La decisione dell’amministrazione tabiese, accolta positivamente da chi — un po’ a sorpresa — si è ritrovato il tratto di ciclabile nuovamente accessibile, arriva all’indomani delle dichiarazioni del presidente della Provincia di Imperia, Claudio Scajola, riportate su La Stampa del 10 giugno. L’ex ministro aveva criticato la demolizione del ponte sull’Argentina, paragonandola a quella evitata per il ponte sul torrente Prino di Imperia: “Io quel ponte non l’avrei demolito”.
Un’affermazione che il sindaco Mario Conio non ha esitato a smentire: “Mi spiace dirlo, ma le parole di Scajola sono state inesatte e hanno generato un inutile confusione. In un momento così delicato servono chiarezza e assunzione di responsabilità. I problemi idraulici e strutturali del torrente Argentina non sono in alcun modo paragonabili a quelli del Prino. Sono due situazioni tecniche molto diverse. Per inciso l’intervento sull’Argentina, così come indicato dal presidente Scajola, già prevede l’innalzamento degli argini, misura comunque non sufficiente a mettere in sicurezza l’area".

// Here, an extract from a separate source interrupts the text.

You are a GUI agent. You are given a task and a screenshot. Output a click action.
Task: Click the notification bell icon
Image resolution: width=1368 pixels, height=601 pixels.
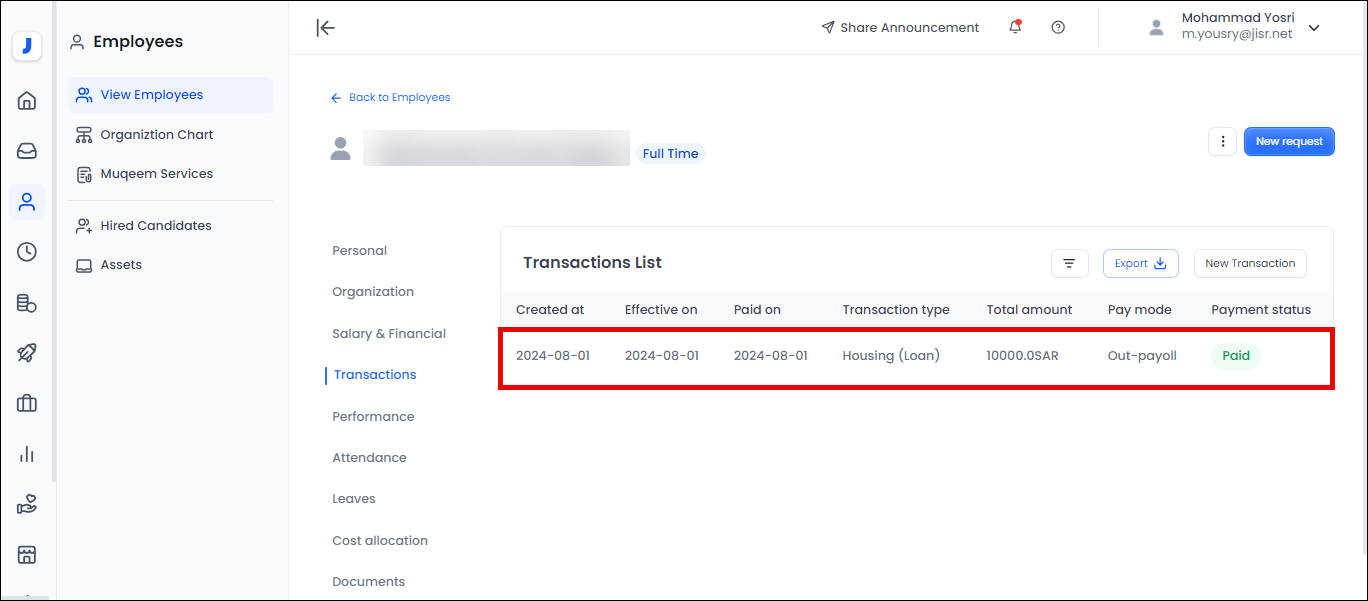(1015, 28)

"La prossima settimana ci incontreremo a Genova con la Regione per monitorare la situazione e valutare nuove contromisure”, ha aggiunto il primo cittadino. “Il confronto con gli enti regionali è continuo e, dal punto di vista tecnico, abbiamo trovato supporto. Ma è fondamentale che tutti abbiano coscienza del proprio ruolo: diffondere informazioni errate o approssimative genera soltanto confusione. L’apporto di un politico e amministratore di grande esperienza come Claudio Scajola può e deve essere ben altro".
Un passo indietro per farne due in avanti: così si può leggere la scelta dell’amministrazione di riaprire il tratto ciclabile. Rimuovere le transenne nei pressi dei giardini Pertini significa rispondere concretamente alle esigenze dei ciclisti, migliorare la fruibilità del tracciato e ridurre i rischi legati a percorsi alternativi improvvisati. Una decisione dettata dal buon senso, in attesa che si avviino i lavori sul ponte e venga calendarizzato il prossimo consiglio comunale straordinario, richiesto dalla minoranza unita e chiamato a discutere del futuro del ponte sull’Argentina e delle sue conseguenze, a partire dalla piena riapertura della ciclabile.